We can use this test to reproduce the error:
// node/src/actors/chain_manager/handlers.rs
#[test]
fn test_split_blocks_batch_stuck() {
use BlockBatches::*;
let sync_target = SyncTarget {
block: CheckpointBeacon {
checkpoint: 30933,
hash_prev_block: "e19ad79b53ccb1f6676989e57e12187266dedabc42ad3b29baa78f1361335be8".parse().unwrap(),
},
superblock: CheckpointBeacon {
checkpoint: 6185,
hash_prev_block: "1763d075a93d169ca2085bd3eaa822a5ed120ad87ad4c5187c7a4e498a7ee9da".parse().unwrap(),
},
};
let superblock_period = 5;
let test_split_batch = |provided_blocks, epoch, sync_target: &SyncTarget| {
split_blocks_batch_at_target(
|x| *x,
provided_blocks,
epoch,
&sync_target.clone(),
superblock_period,
)
};
let blocks: Vec<Epoch> = (30692..=30933).collect();
assert_eq!(
test_split_batch(blocks, 31160, &sync_target),
(Err(ChainManagerError::WrongBlocksForSuperblock {
wrong_index: 30925,
consolidated_superblock_index: 6185,
current_superblock_index: 6232,
}))
);
}
It looks like the beacon sent by the other peer is impossible:
let sync_target = SyncTarget {
block: CheckpointBeacon {
checkpoint: 30933,
hash_prev_block: "e19ad79b53ccb1f6676989e57e12187266dedabc42ad3b29baa78f1361335be8".parse().unwrap(),
},
superblock: CheckpointBeacon {
checkpoint: 6185,
hash_prev_block: "1763d075a93d169ca2085bd3eaa822a5ed120ad87ad4c5187c7a4e498a7ee9da".parse().unwrap(),
},
};
Superblock 6185 confirms all the blocks up to 6185*5 - 1 = 30924. Additional blocks are accepted but only up to the next superblock, so only blocks up to 30929 are accepted. However the other peer says that the last block is 30933, which should not be possible because then the last superblock must be 6186, which confirms all the blocks up to 30929. The only case where that can happen is if the superblock 6186 has reverted, but then the blocks 30925-30929 cannot exist. This is why the error says that the block 30925 is wrong: because it shouldn't exist.

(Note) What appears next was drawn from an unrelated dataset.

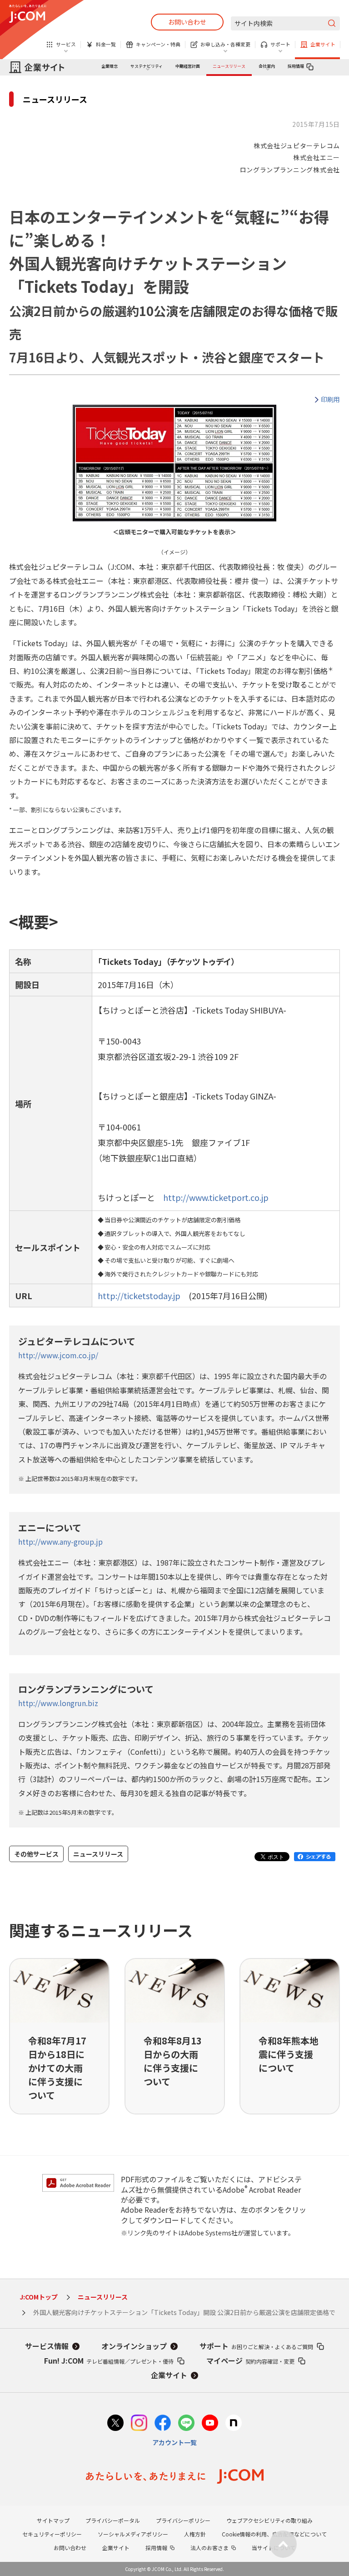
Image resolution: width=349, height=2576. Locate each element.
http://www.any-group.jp (60, 1541)
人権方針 (195, 2534)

@tmpolaczyk So, are we running into some bug? To me, it smells like some sort of data race condition :thinking:
Looking into it, it looks like some nodes of the testnet were stuck on superblock 6184 and some other nodes were stuck on 6185, and for some unknown reason (probably related to synchronization) the blocks from the 6184-chain got into the 6185-chain, leading to this error.